Many of our customers come to us through referrals – a reflection of the trust implicit in those recommendations and the reputation we have built up over nearly a decade of delivering outstanding technology solutions across consulting, advisory, cyber security, and managed services.

Demonstrating the standards we hold ourselves to, and how they are maintained, is just as important as the work we do. Unusually for a tech company, we started with our ESG governance first, gaining B Corp certification and then Toitū Climate Positive status (ISO 14064-1).

From day one, cyber security has been a core focus, both from a governance perspective and through robust technical implementation, leveraging leading solutions from global partners including Microsoft, Sophos, and Google. This year, we took the next step and significant investment to strengthen accountability and transparency in our internal information security governance by achieving ISO 27001-2022 certification.

Alongside some seriously hard work from our internal team, we were grateful to partner with fellow B Corp Sensiba, who made the process much easier to understand, provided clear explanations of what needed to be reviewed and why, and helped us meet an extremely tight deadline.
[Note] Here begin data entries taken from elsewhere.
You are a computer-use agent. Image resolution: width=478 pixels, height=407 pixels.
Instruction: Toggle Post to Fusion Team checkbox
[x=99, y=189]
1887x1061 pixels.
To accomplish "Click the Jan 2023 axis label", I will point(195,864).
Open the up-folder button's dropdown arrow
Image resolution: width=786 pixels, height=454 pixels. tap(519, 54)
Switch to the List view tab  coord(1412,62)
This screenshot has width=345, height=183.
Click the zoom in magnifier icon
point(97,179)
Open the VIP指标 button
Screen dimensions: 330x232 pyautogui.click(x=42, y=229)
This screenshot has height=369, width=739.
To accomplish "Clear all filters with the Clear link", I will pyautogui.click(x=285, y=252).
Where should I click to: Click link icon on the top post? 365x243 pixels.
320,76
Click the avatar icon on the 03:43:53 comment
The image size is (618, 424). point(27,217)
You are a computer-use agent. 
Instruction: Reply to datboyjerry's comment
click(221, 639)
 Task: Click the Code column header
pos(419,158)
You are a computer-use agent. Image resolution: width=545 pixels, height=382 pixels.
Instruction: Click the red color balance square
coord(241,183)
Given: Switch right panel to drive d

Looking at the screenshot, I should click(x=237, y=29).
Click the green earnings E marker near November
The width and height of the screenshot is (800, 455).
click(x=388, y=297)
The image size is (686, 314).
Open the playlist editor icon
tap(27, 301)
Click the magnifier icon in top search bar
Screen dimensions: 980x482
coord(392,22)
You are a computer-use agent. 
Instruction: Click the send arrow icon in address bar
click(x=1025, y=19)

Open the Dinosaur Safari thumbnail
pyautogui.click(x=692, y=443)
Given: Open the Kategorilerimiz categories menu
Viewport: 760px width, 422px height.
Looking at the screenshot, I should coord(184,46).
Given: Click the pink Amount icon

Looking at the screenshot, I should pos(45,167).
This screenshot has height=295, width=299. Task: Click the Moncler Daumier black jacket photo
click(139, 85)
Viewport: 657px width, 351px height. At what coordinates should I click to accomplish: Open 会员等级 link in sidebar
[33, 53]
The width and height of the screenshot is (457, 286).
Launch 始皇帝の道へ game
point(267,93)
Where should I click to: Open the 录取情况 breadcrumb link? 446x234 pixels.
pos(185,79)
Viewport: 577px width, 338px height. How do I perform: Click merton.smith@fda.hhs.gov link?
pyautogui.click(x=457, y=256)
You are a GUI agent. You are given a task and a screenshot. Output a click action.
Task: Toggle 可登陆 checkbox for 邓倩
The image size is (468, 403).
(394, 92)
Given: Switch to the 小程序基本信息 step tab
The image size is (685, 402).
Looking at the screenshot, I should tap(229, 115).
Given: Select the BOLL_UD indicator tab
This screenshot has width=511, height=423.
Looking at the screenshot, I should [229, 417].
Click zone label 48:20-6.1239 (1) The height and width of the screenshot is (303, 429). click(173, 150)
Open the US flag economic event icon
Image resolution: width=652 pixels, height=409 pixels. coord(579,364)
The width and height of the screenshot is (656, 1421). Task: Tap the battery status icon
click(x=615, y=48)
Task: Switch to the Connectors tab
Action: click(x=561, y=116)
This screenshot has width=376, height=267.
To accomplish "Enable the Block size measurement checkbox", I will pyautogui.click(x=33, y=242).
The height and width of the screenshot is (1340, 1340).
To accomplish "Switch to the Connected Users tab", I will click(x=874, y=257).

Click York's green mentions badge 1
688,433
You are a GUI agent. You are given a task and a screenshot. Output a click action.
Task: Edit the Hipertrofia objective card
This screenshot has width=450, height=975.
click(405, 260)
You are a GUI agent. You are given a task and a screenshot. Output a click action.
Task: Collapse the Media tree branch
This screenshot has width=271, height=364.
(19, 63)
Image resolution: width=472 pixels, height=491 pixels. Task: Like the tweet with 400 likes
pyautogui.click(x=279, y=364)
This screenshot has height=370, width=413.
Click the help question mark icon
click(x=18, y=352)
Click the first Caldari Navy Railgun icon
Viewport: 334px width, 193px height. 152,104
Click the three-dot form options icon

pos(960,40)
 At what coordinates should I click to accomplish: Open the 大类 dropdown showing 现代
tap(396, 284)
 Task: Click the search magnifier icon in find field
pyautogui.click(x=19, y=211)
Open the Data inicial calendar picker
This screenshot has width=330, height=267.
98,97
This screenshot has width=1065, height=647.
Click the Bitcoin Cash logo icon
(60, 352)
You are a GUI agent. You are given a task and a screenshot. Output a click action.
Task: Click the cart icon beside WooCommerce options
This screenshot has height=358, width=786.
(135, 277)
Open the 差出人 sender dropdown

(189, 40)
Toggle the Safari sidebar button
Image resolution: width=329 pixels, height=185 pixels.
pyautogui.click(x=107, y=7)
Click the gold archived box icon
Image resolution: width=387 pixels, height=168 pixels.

We also benefited from utilising the compliance platform Drata, which provided integrations for tracking controls & compliance, along with built-in templates and multiple frameworks to work from.

Through the audit, we have seen the value of being very intentional about how we work, especially when it comes to our processes and sticking to them. We operate a high-trust model, which is a real strength, but ISO demands more – regular reviews, consistency, continuous improvement, and proactive planning for audits are all essential.

What else did we learn?  

• We can’t do it alone – partners, platforms, and a great team are critical to moving things forward.

• It’s all in the details – what you say in one policy must be consistent across related areas and reflected in the way you work

• Bring the whole team on the journey – ISO impacts everyone, so engagement and communication across the business are key.  

Has it changed our approach?

Yes – mainly in terms of formalising and documenting what we have been doing for years already.

Is it the right thing for everyone, and what do we recommend? 

We are incredibly proud to have gained this certification; it was a rigorous and robust process, and it matters for our role as a technology partner supporting clients and their business-critical systems and data.

That said, ISO 27001 is not the right fit for every organisation. It tends to be most valuable for those organisations handling sensitive data (such as IT, finance, or healthcare) and/or needing to demonstrate certified compliance to internal stakeholders like a Board of Directors, or to external regulators, customers or partners.

For others, there is still real benefit in aligning to a recognised framework such as NIST, which embeds good security practices without necessarily requiring the full investment of time and budget that ISO certification involves.